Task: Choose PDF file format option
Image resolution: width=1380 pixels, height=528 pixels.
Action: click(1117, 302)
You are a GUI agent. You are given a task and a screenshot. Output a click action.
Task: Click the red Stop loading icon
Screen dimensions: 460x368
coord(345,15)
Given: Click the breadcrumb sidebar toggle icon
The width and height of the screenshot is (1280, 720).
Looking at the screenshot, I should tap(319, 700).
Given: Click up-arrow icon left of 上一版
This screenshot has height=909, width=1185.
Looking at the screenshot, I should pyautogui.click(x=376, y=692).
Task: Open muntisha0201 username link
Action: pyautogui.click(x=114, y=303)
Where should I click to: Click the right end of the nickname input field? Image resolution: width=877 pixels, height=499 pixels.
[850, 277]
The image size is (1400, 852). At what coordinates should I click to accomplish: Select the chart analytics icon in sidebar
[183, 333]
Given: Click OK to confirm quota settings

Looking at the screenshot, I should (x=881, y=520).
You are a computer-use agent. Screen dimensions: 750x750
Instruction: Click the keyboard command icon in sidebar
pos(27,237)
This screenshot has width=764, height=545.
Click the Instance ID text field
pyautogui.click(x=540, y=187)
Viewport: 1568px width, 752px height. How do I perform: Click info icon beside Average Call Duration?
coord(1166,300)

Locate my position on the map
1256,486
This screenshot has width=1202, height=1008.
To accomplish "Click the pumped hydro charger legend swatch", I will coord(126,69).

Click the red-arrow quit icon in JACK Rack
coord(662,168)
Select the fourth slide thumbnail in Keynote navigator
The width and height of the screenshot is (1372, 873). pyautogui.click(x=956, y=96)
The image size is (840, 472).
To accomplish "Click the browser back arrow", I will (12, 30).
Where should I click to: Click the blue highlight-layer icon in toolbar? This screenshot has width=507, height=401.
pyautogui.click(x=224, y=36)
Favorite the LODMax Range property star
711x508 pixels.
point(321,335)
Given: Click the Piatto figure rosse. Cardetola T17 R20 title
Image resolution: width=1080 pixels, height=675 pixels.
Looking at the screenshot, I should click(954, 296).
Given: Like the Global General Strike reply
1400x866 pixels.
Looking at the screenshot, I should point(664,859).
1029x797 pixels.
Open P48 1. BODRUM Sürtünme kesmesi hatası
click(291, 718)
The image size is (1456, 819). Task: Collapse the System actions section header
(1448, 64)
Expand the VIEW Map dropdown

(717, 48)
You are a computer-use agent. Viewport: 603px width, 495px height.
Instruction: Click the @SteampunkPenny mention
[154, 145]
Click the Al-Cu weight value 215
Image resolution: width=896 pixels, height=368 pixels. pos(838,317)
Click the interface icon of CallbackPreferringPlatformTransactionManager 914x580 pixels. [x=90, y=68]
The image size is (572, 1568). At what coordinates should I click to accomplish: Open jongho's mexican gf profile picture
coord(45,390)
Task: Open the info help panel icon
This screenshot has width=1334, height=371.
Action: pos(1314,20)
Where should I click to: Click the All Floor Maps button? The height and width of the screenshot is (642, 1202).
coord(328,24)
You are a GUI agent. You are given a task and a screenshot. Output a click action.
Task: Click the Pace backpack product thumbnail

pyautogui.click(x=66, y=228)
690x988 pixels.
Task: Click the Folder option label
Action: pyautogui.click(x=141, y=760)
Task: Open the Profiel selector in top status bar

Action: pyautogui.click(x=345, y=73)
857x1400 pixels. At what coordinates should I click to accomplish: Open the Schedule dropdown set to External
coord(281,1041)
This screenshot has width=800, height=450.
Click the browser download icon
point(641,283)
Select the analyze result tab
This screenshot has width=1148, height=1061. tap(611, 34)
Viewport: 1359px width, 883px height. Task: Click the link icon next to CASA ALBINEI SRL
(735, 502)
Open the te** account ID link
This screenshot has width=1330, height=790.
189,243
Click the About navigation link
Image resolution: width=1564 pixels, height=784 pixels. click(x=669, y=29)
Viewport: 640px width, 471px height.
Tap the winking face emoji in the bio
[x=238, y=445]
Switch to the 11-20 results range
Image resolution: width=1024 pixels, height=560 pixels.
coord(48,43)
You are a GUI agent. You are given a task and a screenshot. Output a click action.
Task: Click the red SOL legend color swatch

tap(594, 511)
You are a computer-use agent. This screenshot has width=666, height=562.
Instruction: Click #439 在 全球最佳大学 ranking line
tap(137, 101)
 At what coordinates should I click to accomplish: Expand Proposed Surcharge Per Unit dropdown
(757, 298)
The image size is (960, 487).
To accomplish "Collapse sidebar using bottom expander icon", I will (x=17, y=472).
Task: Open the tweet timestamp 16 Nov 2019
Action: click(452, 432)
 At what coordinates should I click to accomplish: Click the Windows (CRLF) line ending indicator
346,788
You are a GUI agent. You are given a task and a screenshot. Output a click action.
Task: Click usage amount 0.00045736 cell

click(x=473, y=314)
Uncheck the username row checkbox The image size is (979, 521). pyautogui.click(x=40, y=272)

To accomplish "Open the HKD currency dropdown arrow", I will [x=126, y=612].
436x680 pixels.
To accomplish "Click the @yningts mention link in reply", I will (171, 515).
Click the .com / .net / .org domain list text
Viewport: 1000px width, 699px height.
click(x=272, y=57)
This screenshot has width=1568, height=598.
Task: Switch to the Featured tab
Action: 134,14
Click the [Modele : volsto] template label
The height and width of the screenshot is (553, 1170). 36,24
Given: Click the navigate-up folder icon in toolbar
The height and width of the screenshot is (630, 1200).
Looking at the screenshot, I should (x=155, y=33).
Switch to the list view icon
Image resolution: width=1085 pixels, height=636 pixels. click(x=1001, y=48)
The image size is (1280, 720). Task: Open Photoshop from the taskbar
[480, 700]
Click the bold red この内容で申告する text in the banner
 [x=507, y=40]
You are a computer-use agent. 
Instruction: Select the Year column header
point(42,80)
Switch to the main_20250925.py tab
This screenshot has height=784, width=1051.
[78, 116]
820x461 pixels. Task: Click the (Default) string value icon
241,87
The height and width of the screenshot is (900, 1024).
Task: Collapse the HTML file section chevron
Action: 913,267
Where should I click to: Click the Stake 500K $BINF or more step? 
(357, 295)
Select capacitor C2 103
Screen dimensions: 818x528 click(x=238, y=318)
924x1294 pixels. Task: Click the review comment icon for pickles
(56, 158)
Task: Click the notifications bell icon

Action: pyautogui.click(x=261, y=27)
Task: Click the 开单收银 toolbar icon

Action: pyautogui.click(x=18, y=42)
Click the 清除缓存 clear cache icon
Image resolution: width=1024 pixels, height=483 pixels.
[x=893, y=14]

## [WHAT YOU NEED TO DO]
Write out all of the records above again, with every "nickname" swapped for "display name" and nothing else changed.

## [ANSWER TO THE TASK]
Task: Choose PDF file format option
Image resolution: width=1380 pixels, height=528 pixels.
Action: click(1117, 302)
You are a GUI agent. You are given a task and a screenshot. Output a click action.
Task: Click the red Stop loading icon
Screen dimensions: 460x368
coord(345,15)
Given: Click the breadcrumb sidebar toggle icon
The width and height of the screenshot is (1280, 720).
Looking at the screenshot, I should tap(319, 700).
Given: Click up-arrow icon left of 上一版
This screenshot has height=909, width=1185.
Looking at the screenshot, I should pyautogui.click(x=376, y=692).
Task: Open muntisha0201 username link
Action: pyautogui.click(x=114, y=303)
Where should I click to: Click the right end of the display name input field? Image resolution: width=877 pixels, height=499 pixels.
[850, 277]
The image size is (1400, 852). At what coordinates should I click to accomplish: Select the chart analytics icon in sidebar
[183, 333]
Given: Click OK to confirm quota settings

Looking at the screenshot, I should (x=881, y=520).
You are a computer-use agent. Screen dimensions: 750x750
Instruction: Click the keyboard command icon in sidebar
pos(27,237)
This screenshot has width=764, height=545.
Click the Instance ID text field
pyautogui.click(x=540, y=187)
Viewport: 1568px width, 752px height. How do I perform: Click info icon beside Average Call Duration?
coord(1166,300)

Locate my position on the map
1256,486
This screenshot has width=1202, height=1008.
To accomplish "Click the pumped hydro charger legend swatch", I will coord(126,69).

Click the red-arrow quit icon in JACK Rack
coord(662,168)
Select the fourth slide thumbnail in Keynote navigator
The width and height of the screenshot is (1372, 873). pyautogui.click(x=956, y=96)
The image size is (840, 472).
To accomplish "Click the browser back arrow", I will (12, 30).
Where should I click to: Click the blue highlight-layer icon in toolbar? This screenshot has width=507, height=401.
pyautogui.click(x=224, y=36)
Favorite the LODMax Range property star
711x508 pixels.
point(321,335)
Given: Click the Piatto figure rosse. Cardetola T17 R20 title
Image resolution: width=1080 pixels, height=675 pixels.
Looking at the screenshot, I should click(954, 296).
Given: Like the Global General Strike reply
1400x866 pixels.
Looking at the screenshot, I should point(664,859).
1029x797 pixels.
Open P48 1. BODRUM Sürtünme kesmesi hatası
click(291, 718)
The image size is (1456, 819). Task: Collapse the System actions section header
(1448, 64)
Expand the VIEW Map dropdown

(717, 48)
You are a computer-use agent. Viewport: 603px width, 495px height.
Instruction: Click the @SteampunkPenny mention
[154, 145]
Click the Al-Cu weight value 215
Image resolution: width=896 pixels, height=368 pixels. pos(838,317)
Click the interface icon of CallbackPreferringPlatformTransactionManager 914x580 pixels. [x=90, y=68]
The image size is (572, 1568). At what coordinates should I click to accomplish: Open jongho's mexican gf profile picture
coord(45,390)
Task: Open the info help panel icon
This screenshot has width=1334, height=371.
Action: pos(1314,20)
Where should I click to: Click the All Floor Maps button? The height and width of the screenshot is (642, 1202).
coord(328,24)
You are a GUI agent. You are given a task and a screenshot. Output a click action.
Task: Click the Pace backpack product thumbnail

pyautogui.click(x=66, y=228)
690x988 pixels.
Task: Click the Folder option label
Action: pyautogui.click(x=141, y=760)
Task: Open the Profiel selector in top status bar

Action: pyautogui.click(x=345, y=73)
857x1400 pixels. At what coordinates should I click to accomplish: Open the Schedule dropdown set to External
coord(281,1041)
This screenshot has width=800, height=450.
Click the browser download icon
point(641,283)
Select the analyze result tab
This screenshot has width=1148, height=1061. tap(611, 34)
Viewport: 1359px width, 883px height. Task: Click the link icon next to CASA ALBINEI SRL
(735, 502)
Open the te** account ID link
This screenshot has width=1330, height=790.
189,243
Click the About navigation link
Image resolution: width=1564 pixels, height=784 pixels. click(x=669, y=29)
Viewport: 640px width, 471px height.
Tap the winking face emoji in the bio
[x=238, y=445]
Switch to the 11-20 results range
Image resolution: width=1024 pixels, height=560 pixels.
coord(48,43)
You are a GUI agent. You are given a task and a screenshot. Output a click action.
Task: Click the red SOL legend color swatch

tap(594, 511)
You are a computer-use agent. This screenshot has width=666, height=562.
Instruction: Click #439 在 全球最佳大学 ranking line
tap(137, 101)
 At what coordinates should I click to accomplish: Expand Proposed Surcharge Per Unit dropdown
(757, 298)
The image size is (960, 487).
To accomplish "Collapse sidebar using bottom expander icon", I will (x=17, y=472).
Task: Open the tweet timestamp 16 Nov 2019
Action: click(452, 432)
 At what coordinates should I click to accomplish: Click the Windows (CRLF) line ending indicator
346,788
You are a GUI agent. You are given a task and a screenshot. Output a click action.
Task: Click usage amount 0.00045736 cell

click(x=473, y=314)
Uncheck the username row checkbox The image size is (979, 521). pyautogui.click(x=40, y=272)

To accomplish "Open the HKD currency dropdown arrow", I will [x=126, y=612].
436x680 pixels.
To accomplish "Click the @yningts mention link in reply", I will (171, 515).
Click the .com / .net / .org domain list text
Viewport: 1000px width, 699px height.
click(x=272, y=57)
This screenshot has width=1568, height=598.
Task: Switch to the Featured tab
Action: 134,14
Click the [Modele : volsto] template label
The height and width of the screenshot is (553, 1170). 36,24
Given: Click the navigate-up folder icon in toolbar
The height and width of the screenshot is (630, 1200).
Looking at the screenshot, I should (x=155, y=33).
Switch to the list view icon
Image resolution: width=1085 pixels, height=636 pixels. click(x=1001, y=48)
The image size is (1280, 720). Task: Open Photoshop from the taskbar
[480, 700]
Click the bold red この内容で申告する text in the banner
 [x=507, y=40]
You are a computer-use agent. 
Instruction: Select the Year column header
point(42,80)
Switch to the main_20250925.py tab
This screenshot has height=784, width=1051.
[78, 116]
820x461 pixels. Task: Click the (Default) string value icon
241,87
The height and width of the screenshot is (900, 1024).
Task: Collapse the HTML file section chevron
Action: 913,267
Where should I click to: Click the Stake 500K $BINF or more step? 
(357, 295)
Select capacitor C2 103
Screen dimensions: 818x528 click(x=238, y=318)
924x1294 pixels. Task: Click the review comment icon for pickles
(56, 158)
Task: Click the notifications bell icon

Action: pyautogui.click(x=261, y=27)
Task: Click the 开单收银 toolbar icon

Action: pyautogui.click(x=18, y=42)
Click the 清除缓存 clear cache icon
Image resolution: width=1024 pixels, height=483 pixels.
[x=893, y=14]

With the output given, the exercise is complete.